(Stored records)

____

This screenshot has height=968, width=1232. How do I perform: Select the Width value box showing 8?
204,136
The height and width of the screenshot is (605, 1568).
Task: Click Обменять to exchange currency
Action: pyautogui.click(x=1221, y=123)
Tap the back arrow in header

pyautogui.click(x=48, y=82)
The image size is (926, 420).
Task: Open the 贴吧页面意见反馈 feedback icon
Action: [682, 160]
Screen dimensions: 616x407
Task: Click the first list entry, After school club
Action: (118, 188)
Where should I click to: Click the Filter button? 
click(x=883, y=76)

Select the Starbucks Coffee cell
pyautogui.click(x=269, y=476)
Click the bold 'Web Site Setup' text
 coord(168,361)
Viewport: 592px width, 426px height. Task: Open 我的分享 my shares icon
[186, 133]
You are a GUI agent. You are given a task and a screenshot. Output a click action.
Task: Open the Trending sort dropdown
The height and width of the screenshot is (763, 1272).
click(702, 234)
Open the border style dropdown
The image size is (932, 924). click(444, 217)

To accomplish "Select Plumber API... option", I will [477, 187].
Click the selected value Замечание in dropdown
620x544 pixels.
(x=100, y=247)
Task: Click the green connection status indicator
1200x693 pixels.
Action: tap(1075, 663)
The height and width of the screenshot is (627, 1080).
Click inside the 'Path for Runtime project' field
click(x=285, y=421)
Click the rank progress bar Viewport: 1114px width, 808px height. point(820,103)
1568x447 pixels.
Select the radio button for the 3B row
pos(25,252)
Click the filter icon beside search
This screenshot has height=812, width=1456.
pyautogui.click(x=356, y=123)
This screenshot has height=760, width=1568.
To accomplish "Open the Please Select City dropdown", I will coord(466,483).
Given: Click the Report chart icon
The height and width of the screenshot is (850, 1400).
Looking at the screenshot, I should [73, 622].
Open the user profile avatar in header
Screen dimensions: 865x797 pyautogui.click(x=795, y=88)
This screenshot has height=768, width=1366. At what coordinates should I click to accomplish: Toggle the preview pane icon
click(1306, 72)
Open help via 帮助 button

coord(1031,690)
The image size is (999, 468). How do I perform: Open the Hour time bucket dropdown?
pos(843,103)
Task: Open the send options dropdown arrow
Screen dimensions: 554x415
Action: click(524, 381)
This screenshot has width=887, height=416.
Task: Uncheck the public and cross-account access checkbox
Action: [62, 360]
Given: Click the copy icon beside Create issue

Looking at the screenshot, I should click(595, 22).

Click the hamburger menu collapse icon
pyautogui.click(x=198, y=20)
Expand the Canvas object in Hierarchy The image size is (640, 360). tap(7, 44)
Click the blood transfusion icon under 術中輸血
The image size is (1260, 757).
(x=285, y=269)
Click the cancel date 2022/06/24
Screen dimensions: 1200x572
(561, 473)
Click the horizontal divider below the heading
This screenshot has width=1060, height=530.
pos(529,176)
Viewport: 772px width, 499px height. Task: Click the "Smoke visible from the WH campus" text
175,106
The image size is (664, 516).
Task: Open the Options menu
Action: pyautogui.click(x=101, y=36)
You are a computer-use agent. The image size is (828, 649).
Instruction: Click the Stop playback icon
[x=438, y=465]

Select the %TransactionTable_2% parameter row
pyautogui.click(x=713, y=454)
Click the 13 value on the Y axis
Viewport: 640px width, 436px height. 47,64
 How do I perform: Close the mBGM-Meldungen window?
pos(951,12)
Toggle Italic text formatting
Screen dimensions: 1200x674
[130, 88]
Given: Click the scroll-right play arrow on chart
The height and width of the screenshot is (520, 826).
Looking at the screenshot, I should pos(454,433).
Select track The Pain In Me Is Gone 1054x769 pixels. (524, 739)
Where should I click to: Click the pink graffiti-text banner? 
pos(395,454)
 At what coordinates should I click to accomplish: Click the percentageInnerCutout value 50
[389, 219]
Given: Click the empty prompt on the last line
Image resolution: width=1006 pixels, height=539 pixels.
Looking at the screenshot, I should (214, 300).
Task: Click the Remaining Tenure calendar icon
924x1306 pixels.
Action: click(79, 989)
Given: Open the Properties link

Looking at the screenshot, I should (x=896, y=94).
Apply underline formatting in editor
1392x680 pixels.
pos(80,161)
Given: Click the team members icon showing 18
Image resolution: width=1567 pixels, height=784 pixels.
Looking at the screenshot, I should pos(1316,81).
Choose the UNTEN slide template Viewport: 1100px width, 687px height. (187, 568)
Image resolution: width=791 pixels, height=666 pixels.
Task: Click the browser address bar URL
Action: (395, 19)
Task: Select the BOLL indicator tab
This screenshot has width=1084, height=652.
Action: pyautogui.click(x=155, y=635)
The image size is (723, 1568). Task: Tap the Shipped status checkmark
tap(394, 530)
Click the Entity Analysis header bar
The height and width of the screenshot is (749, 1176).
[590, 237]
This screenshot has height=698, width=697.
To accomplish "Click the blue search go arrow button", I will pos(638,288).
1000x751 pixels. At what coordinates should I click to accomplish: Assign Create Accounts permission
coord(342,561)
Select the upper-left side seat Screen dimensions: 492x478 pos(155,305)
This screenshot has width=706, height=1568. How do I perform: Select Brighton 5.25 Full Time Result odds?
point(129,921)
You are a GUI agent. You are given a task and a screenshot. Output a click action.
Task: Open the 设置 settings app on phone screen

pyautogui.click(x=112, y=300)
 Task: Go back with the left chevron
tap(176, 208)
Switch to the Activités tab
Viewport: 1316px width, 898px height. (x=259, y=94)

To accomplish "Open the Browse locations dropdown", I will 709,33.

____

The problem
Each line of the data must be retyped exactly as written.

Exercise solution
This screenshot has height=968, width=1232. How do I perform: Select the Width value box showing 8?
204,136
The height and width of the screenshot is (605, 1568).
Task: Click Обменять to exchange currency
Action: pyautogui.click(x=1221, y=123)
Tap the back arrow in header

pyautogui.click(x=48, y=82)
The image size is (926, 420).
Task: Open the 贴吧页面意见反馈 feedback icon
Action: [682, 160]
Screen dimensions: 616x407
Task: Click the first list entry, After school club
Action: (118, 188)
Where should I click to: Click the Filter button? 
click(x=883, y=76)

Select the Starbucks Coffee cell
pyautogui.click(x=269, y=476)
Click the bold 'Web Site Setup' text
 coord(168,361)
Viewport: 592px width, 426px height. Task: Open 我的分享 my shares icon
[186, 133]
You are a GUI agent. You are given a task and a screenshot. Output a click action.
Task: Open the Trending sort dropdown
The height and width of the screenshot is (763, 1272).
click(702, 234)
Open the border style dropdown
The image size is (932, 924). click(444, 217)

To accomplish "Select Plumber API... option", I will [477, 187].
Click the selected value Замечание in dropdown
620x544 pixels.
(x=100, y=247)
Task: Click the green connection status indicator
1200x693 pixels.
Action: tap(1075, 663)
The height and width of the screenshot is (627, 1080).
Click inside the 'Path for Runtime project' field
click(x=285, y=421)
Click the rank progress bar Viewport: 1114px width, 808px height. point(820,103)
1568x447 pixels.
Select the radio button for the 3B row
pos(25,252)
Click the filter icon beside search
This screenshot has height=812, width=1456.
pyautogui.click(x=356, y=123)
This screenshot has height=760, width=1568.
To accomplish "Open the Please Select City dropdown", I will coord(466,483).
Given: Click the Report chart icon
The height and width of the screenshot is (850, 1400).
Looking at the screenshot, I should [73, 622].
Open the user profile avatar in header
Screen dimensions: 865x797 pyautogui.click(x=795, y=88)
This screenshot has height=768, width=1366. At what coordinates should I click to accomplish: Toggle the preview pane icon
click(1306, 72)
Open help via 帮助 button

coord(1031,690)
The image size is (999, 468). How do I perform: Open the Hour time bucket dropdown?
pos(843,103)
Task: Open the send options dropdown arrow
Screen dimensions: 554x415
Action: click(524, 381)
This screenshot has width=887, height=416.
Task: Uncheck the public and cross-account access checkbox
Action: [62, 360]
Given: Click the copy icon beside Create issue

Looking at the screenshot, I should click(595, 22).

Click the hamburger menu collapse icon
pyautogui.click(x=198, y=20)
Expand the Canvas object in Hierarchy The image size is (640, 360). tap(7, 44)
Click the blood transfusion icon under 術中輸血
The image size is (1260, 757).
(x=285, y=269)
Click the cancel date 2022/06/24
Screen dimensions: 1200x572
(561, 473)
Click the horizontal divider below the heading
This screenshot has width=1060, height=530.
pos(529,176)
Viewport: 772px width, 499px height. Task: Click the "Smoke visible from the WH campus" text
175,106
The image size is (664, 516).
Task: Open the Options menu
Action: pyautogui.click(x=101, y=36)
You are a computer-use agent. The image size is (828, 649).
Instruction: Click the Stop playback icon
[x=438, y=465]

Select the %TransactionTable_2% parameter row
pyautogui.click(x=713, y=454)
Click the 13 value on the Y axis
Viewport: 640px width, 436px height. 47,64
 How do I perform: Close the mBGM-Meldungen window?
pos(951,12)
Toggle Italic text formatting
Screen dimensions: 1200x674
[130, 88]
Given: Click the scroll-right play arrow on chart
The height and width of the screenshot is (520, 826).
Looking at the screenshot, I should pos(454,433).
Select track The Pain In Me Is Gone 1054x769 pixels. (524, 739)
Where should I click to: Click the pink graffiti-text banner? 
pos(395,454)
 At what coordinates should I click to accomplish: Click the percentageInnerCutout value 50
[389, 219]
Given: Click the empty prompt on the last line
Image resolution: width=1006 pixels, height=539 pixels.
Looking at the screenshot, I should (214, 300).
Task: Click the Remaining Tenure calendar icon
924x1306 pixels.
Action: click(79, 989)
Given: Open the Properties link

Looking at the screenshot, I should (x=896, y=94).
Apply underline formatting in editor
1392x680 pixels.
pos(80,161)
Given: Click the team members icon showing 18
Image resolution: width=1567 pixels, height=784 pixels.
Looking at the screenshot, I should pos(1316,81).
Choose the UNTEN slide template Viewport: 1100px width, 687px height. (187, 568)
Image resolution: width=791 pixels, height=666 pixels.
Task: Click the browser address bar URL
Action: (395, 19)
Task: Select the BOLL indicator tab
This screenshot has width=1084, height=652.
Action: pyautogui.click(x=155, y=635)
The image size is (723, 1568). Task: Tap the Shipped status checkmark
tap(394, 530)
Click the Entity Analysis header bar
The height and width of the screenshot is (749, 1176).
[590, 237]
This screenshot has height=698, width=697.
To accomplish "Click the blue search go arrow button", I will pos(638,288).
1000x751 pixels. At what coordinates should I click to accomplish: Assign Create Accounts permission
coord(342,561)
Select the upper-left side seat Screen dimensions: 492x478 pos(155,305)
This screenshot has width=706, height=1568. How do I perform: Select Brighton 5.25 Full Time Result odds?
point(129,921)
You are a GUI agent. You are given a task and a screenshot. Output a click action.
Task: Open the 设置 settings app on phone screen

pyautogui.click(x=112, y=300)
 Task: Go back with the left chevron
tap(176, 208)
Switch to the Activités tab
Viewport: 1316px width, 898px height. (x=259, y=94)

To accomplish "Open the Browse locations dropdown", I will 709,33.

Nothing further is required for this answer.